Tony is a writer, photographer and professional freestyle skateboarder from England. Since graduating from University College Falmouth in 2011 with a BA in English with Creative Writing, he has been helping to run a website that focuses on film photography called www.pdexposures.comHere I asked him to comment on photography and it’s place in modern day culture.

Rebecca Edwards

It’s hard to write about photography these days. I should know; I’ve been doing this a while, but that’s the problem – so has everyone else. We’re drowning in a sea of images – and I don’t just mean the 350 million photos that get uploaded to Facebook every day (yes, 350 million. I’m not making that up.)[1] See, we’re also being attacked by a barrage of writings on the subject; for every “artsy” photograph that appears on Flickr, there are three people having a conversation about it on Twitter, at least one Petapixel post about it, and a strangely self-contradictory review of it on Ken Rockwell’s blog. Even this subject – the democratisation of photography – has been written about so much that it’s passé to even mention it now. There’s no room for movement anymore.

However, the real problem with all of this is when a particular artistic avenue is completely explored to death, there are only two real escapes: one is regression: i.e. a return to previous values assumed lost, such as the move towards film photography and the somewhat puritanical attitude its users sometimes express. The other is to push further, to head into the avant-garde. This binary opposition of ideologies fights until a new norm is decided, till the process begins again.

But what happens to the aspiring writer, the fledgling critic, the voice lost in the crowd? As a photographer who has a writing degree to his name, it’s agonising to see the amount of half-baked, poorly-written dross that pass for writing in this democratised era of blogs and internet self-publishing. Some of the most internet-famous names in photographic blogging seem to lack a basic grasp on grammar, or fact checking (or even producing original work that aren’t entire rip offs from elsewhere) is a practice that was lost a long time ago.

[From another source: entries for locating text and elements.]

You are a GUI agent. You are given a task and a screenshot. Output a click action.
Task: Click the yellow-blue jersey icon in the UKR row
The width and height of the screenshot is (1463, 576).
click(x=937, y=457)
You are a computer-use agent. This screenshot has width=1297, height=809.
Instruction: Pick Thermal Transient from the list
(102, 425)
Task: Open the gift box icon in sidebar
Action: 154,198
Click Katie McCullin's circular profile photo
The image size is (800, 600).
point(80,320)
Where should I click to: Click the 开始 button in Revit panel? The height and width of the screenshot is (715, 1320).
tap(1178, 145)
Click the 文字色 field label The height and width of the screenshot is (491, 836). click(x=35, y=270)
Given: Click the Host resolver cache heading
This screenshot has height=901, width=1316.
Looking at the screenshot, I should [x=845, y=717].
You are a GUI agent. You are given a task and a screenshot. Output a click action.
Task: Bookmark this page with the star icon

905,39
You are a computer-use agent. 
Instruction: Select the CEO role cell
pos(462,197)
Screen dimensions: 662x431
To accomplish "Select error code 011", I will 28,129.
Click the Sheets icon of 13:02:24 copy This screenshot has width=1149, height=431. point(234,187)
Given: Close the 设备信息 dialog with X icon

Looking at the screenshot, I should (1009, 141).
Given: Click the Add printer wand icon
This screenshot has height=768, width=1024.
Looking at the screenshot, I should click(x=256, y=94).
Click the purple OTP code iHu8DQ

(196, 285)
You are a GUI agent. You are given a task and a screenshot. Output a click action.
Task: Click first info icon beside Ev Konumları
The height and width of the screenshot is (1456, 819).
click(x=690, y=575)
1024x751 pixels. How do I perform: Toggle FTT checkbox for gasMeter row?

At some point just after the turn of the millennium, I had an IT teacher say something to me that has remained stuck in my head. He proposed to me that we were heading towards a new Dark Age, caused not by the lack of information, but the flood of it. In this modern, populist world where everyone can have their say, where everyone can create, where the barriers to the photographic and writing practices (namely that of study, or time served as an assistant), have been removed by the accessibility of modern technology, there is an overwhelming abundance of content being created. True skill is lost amongst a sea of holiday photos, “selfies”, cat photos and lomography, and excellent criticism being left behind by the self-promoting blogger with more ego than craft. Worse, we’re beginning to prioritise cameras over craft; there have been more words put to metaphorical paper over the recent Nikon faux-retro D-whatever than the amazing story and recent work of Giles Duley[2], and that’s a ridiculous travesty.

As a typical leftie-artist-type, it pains me to say it, but maybe the freedom we craved will be our own undoing. Maybe what we need now isn’t more technology and more artists, but more editors and curators. But then who is really fit to make the decision as to what to publish and what to burn?